### [EXERCISE REQUIREMENTS]
Edit the records so that every "Technical Support Form" reads "Help Desk Form", keeping the rest word for word. Leave the pictures out of your answer.

++++ RECORD LIST

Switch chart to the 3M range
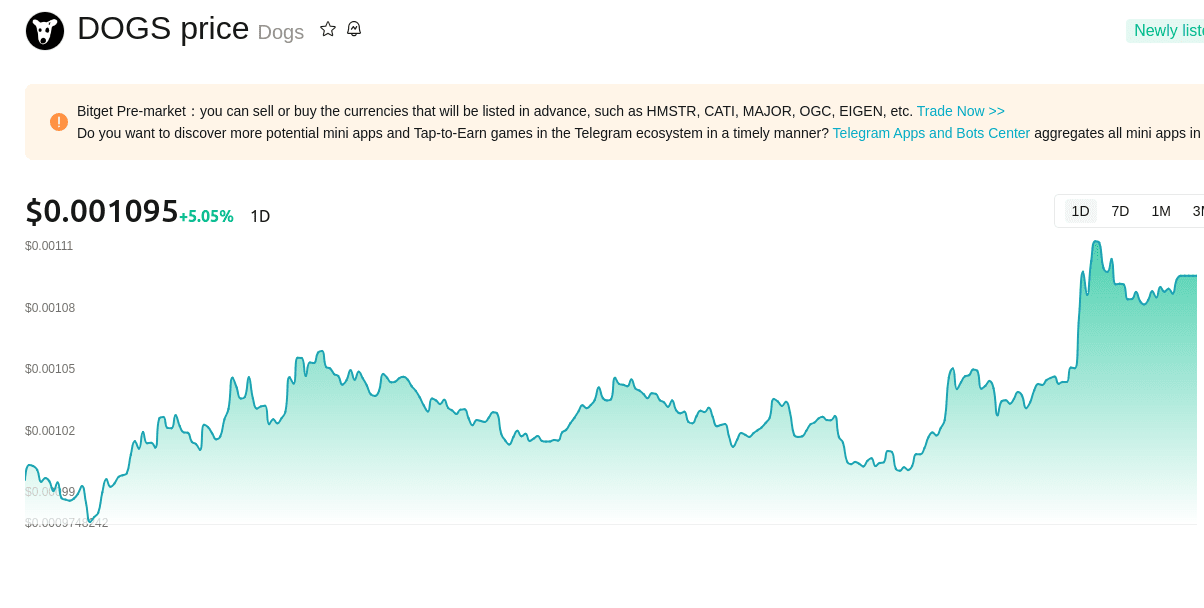The height and width of the screenshot is (608, 1204). pyautogui.click(x=1197, y=211)
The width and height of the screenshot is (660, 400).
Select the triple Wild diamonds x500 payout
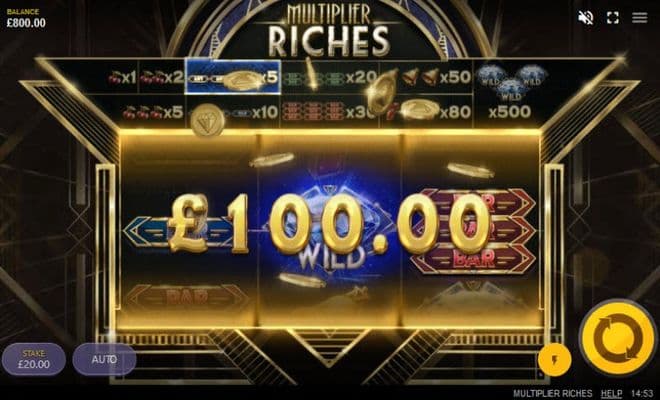(511, 93)
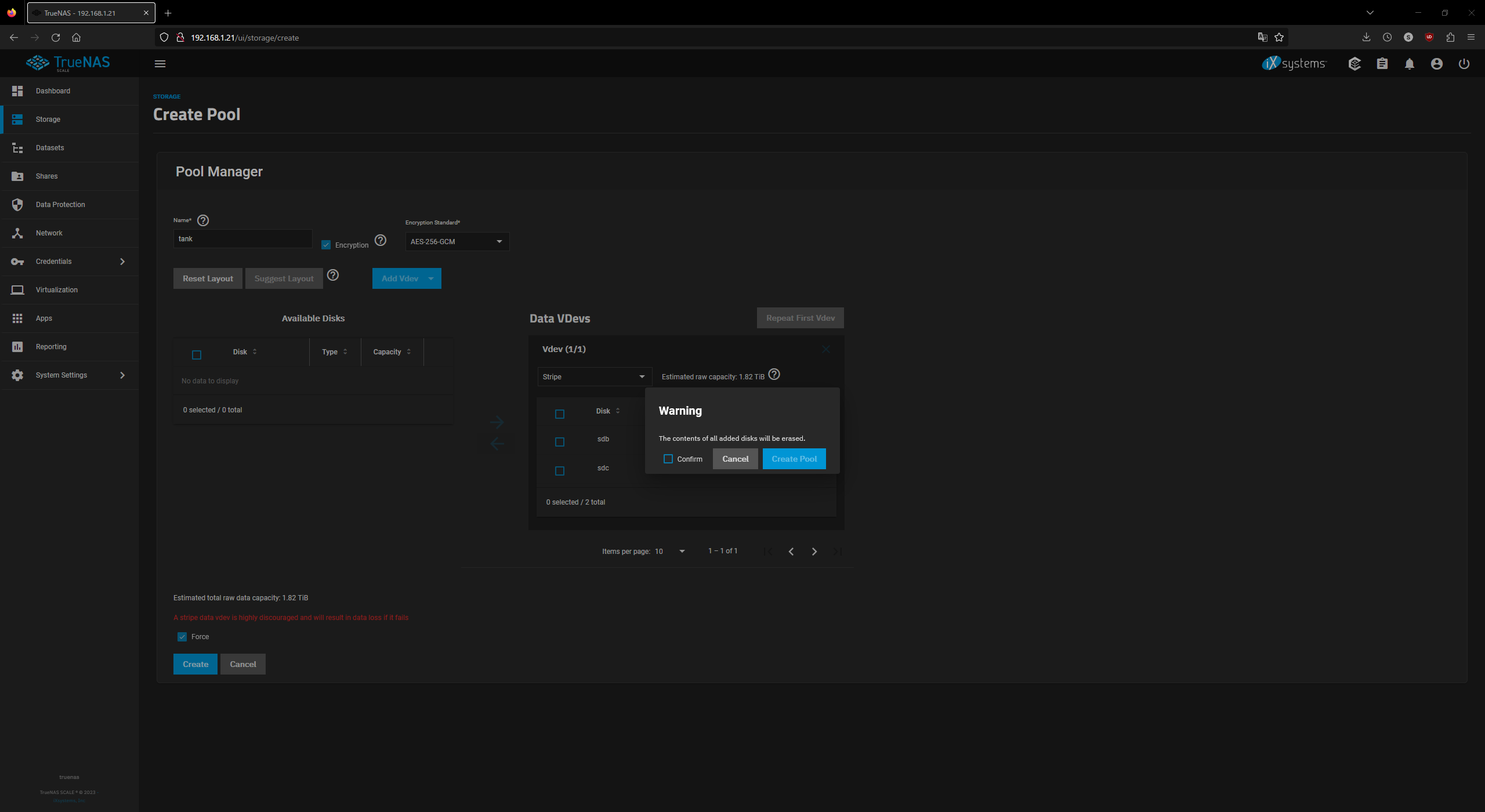Uncheck the Force checkbox
Viewport: 1485px width, 812px height.
tap(182, 636)
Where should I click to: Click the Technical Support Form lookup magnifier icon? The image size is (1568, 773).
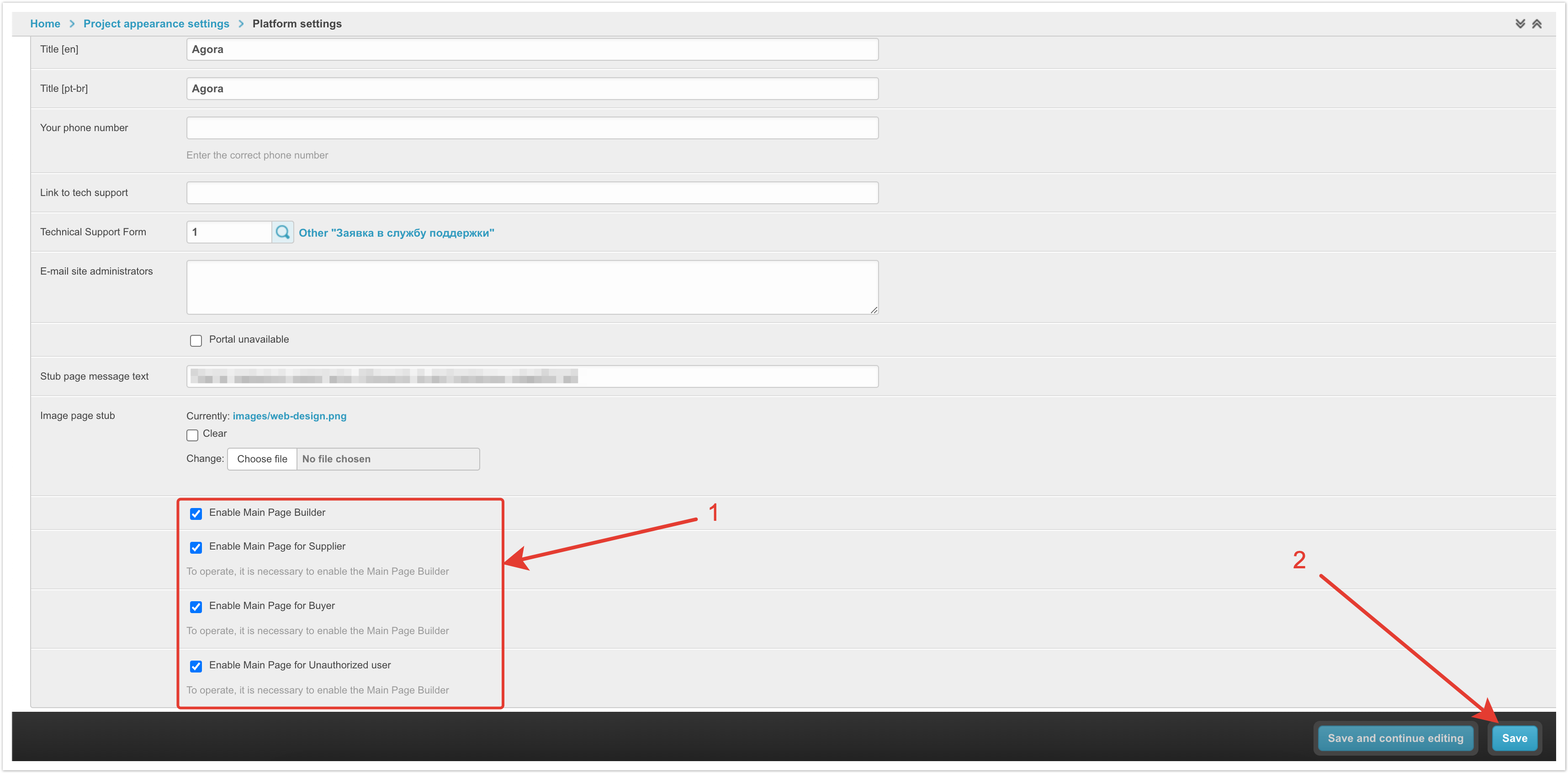pyautogui.click(x=282, y=232)
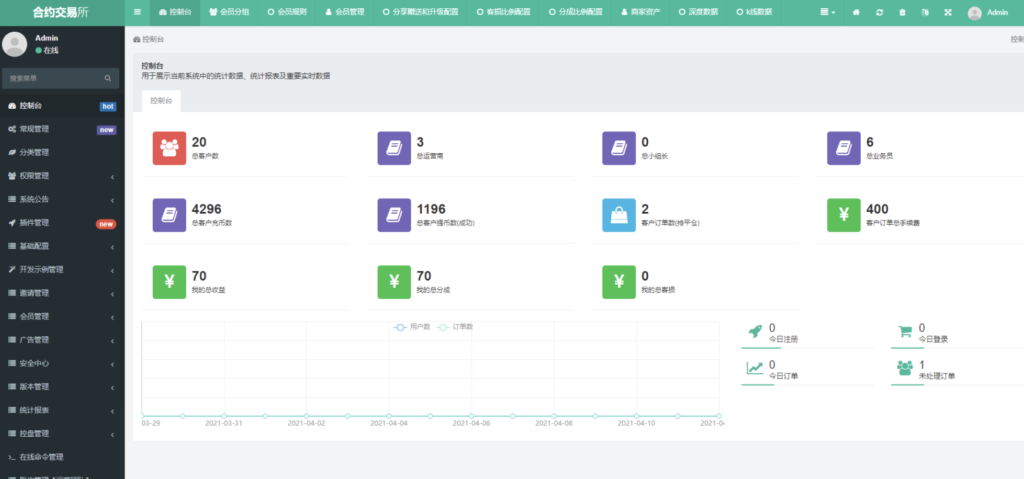Click the hamburger sidebar toggle icon

pos(137,13)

++++++++

### [ANSWER TO THE PROBLEM]
Switch chart to the 3M range
The height and width of the screenshot is (608, 1204). pyautogui.click(x=1197, y=211)
The width and height of the screenshot is (660, 400).
Select the triple Wild diamonds x500 payout
(511, 93)
Uncheck the Force checkbox
Viewport: 1485px width, 812px height.
tap(182, 636)
Where should I click to: Click the Help Desk Form lookup magnifier icon? The image size is (1568, 773).
pyautogui.click(x=282, y=232)
Click the hamburger sidebar toggle icon

pos(137,13)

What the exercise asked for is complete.